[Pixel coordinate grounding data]

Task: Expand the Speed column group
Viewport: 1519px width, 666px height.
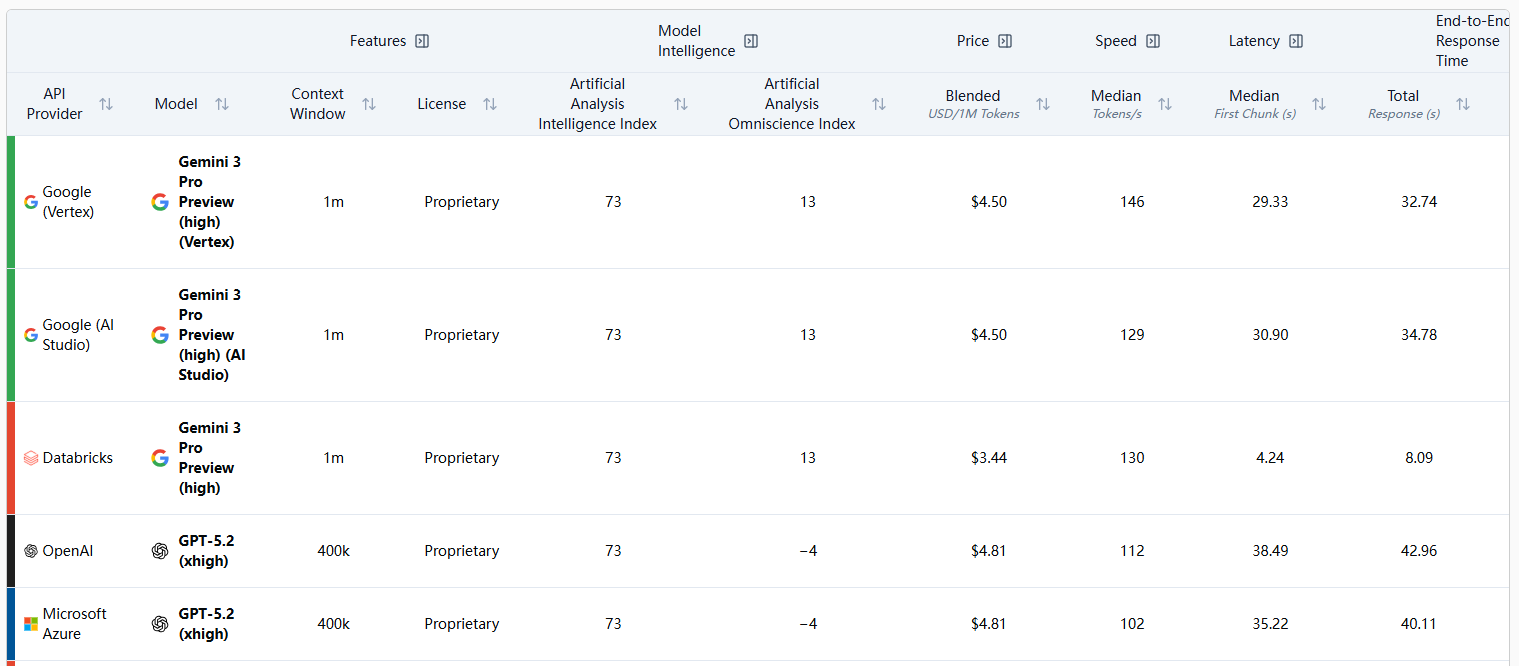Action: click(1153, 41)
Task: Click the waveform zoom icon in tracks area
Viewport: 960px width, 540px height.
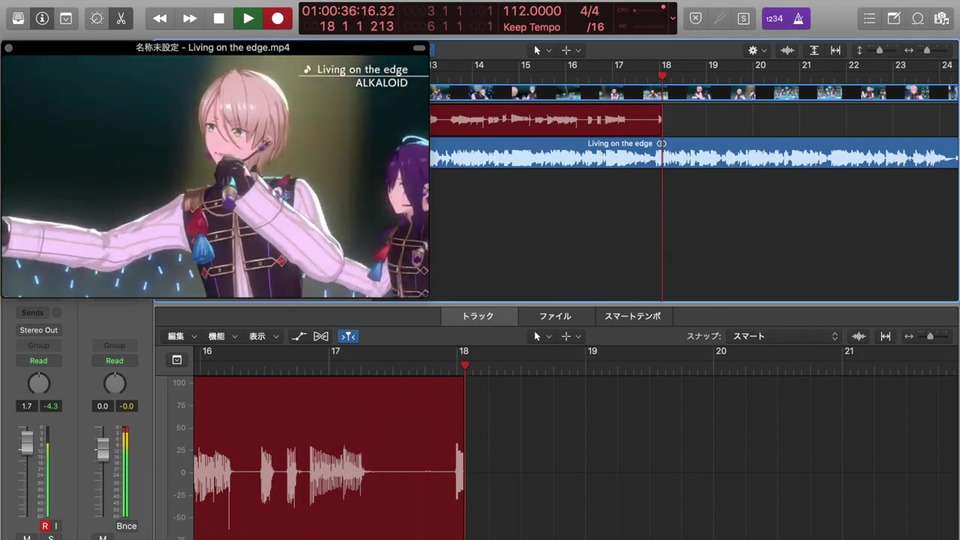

■ **TASK REQUIREMENTS**: Since the pictures are not wanted, set down only the rest of each record, exactly as above.

■ **REPLY**:
Task: Expand the Speed column group
Viewport: 1519px width, 666px height.
Action: click(1153, 41)
Task: Click the waveform zoom icon in tracks area
Viewport: 960px width, 540px height.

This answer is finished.